A long-term longitudinal study published in 2011 in the American Journal of Epidemiology, found a disturbing difference in well-being and mortality between the wealthiest and poorest in society. The authors wrote, “The less wealthy may be more subject to poor physical and social environments, which can encourage health-damaging exposures. In addition, the lack of safety net associated with having little or no wealth can cause chronic stress among the poor, which in turn can trigger a series of biologic events, through central nervous system activation of autonomic, neuroendocrine, and immune response resulting in poor health.” And those without health insurance have higher rates or mortality. Long COVID, long-term poverty and social inequality are all manifestations of the same disease—capitalism.

Although President Biden had announced he would formally declare the end of COVID public emergency measures on May 11, 2023, the provisions in the FFCRA that linked enrollment in Medicaid and the pandemic were decoupled by the $1.7 trillion Consolidated Appropriations Act of 2023, ending the Medicaid disenrollment restrictions imposed on states “on or after April 1, 2023.” 
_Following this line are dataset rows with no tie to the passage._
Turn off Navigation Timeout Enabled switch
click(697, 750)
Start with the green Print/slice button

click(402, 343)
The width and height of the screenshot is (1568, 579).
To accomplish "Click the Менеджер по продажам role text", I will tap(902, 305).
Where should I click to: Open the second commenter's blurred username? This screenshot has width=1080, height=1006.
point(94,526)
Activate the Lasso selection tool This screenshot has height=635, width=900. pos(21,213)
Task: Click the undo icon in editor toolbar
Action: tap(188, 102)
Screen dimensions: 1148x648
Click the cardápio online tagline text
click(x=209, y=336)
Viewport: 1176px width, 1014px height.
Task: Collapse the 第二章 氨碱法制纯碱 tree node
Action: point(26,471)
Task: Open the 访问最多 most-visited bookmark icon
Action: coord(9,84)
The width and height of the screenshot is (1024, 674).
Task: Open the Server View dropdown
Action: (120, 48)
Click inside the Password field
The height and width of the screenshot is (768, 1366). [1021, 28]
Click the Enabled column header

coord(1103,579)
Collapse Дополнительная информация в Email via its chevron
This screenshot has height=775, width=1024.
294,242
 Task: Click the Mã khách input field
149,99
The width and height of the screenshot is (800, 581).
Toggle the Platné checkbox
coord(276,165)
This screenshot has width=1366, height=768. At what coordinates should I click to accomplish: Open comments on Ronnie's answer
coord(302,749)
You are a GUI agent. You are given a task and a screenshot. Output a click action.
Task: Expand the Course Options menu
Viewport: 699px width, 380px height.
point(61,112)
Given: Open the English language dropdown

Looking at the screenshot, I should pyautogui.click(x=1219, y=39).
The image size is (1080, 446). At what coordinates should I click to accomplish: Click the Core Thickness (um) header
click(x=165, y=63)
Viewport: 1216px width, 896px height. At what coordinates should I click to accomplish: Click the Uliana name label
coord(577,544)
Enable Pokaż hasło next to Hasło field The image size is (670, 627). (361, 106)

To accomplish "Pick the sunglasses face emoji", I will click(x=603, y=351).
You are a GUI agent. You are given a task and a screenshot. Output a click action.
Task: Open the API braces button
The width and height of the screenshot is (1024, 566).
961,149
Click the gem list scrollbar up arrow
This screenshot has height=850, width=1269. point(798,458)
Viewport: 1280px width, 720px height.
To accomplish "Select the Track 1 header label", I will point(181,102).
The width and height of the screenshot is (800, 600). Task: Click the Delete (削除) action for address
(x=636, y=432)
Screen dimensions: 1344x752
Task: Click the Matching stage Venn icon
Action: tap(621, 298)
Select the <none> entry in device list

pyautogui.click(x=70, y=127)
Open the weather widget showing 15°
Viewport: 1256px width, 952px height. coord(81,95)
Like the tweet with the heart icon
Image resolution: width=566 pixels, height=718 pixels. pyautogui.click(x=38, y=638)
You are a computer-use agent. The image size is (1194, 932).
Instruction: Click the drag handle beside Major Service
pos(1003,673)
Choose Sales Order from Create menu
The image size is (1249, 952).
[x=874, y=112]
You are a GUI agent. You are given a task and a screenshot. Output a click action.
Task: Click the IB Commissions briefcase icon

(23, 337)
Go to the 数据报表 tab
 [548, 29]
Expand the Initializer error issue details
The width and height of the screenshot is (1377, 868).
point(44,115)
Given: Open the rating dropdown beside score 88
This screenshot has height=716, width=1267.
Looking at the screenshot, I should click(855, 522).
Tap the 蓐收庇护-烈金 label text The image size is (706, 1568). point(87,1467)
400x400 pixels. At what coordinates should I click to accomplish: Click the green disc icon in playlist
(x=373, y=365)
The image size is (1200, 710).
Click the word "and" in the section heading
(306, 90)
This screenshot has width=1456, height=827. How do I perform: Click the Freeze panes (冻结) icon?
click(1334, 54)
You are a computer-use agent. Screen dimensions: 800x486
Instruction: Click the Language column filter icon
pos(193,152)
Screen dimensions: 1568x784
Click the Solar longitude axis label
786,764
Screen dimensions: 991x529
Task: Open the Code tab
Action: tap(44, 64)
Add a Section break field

Politicians of both big-business parties are all too eager to provide limitless funds for the war industry but have no qualm in throwing millions of Americans under the bus by discontinuing their only lifeline to obtaining what is exorbitantly expensive health coverage on either the private insurance market or the ACA marketplace. They also face the bureaucratic nightmare of attempting to prove their eligibility for a program to provide them with what is a basic human right—quality, accessible health care.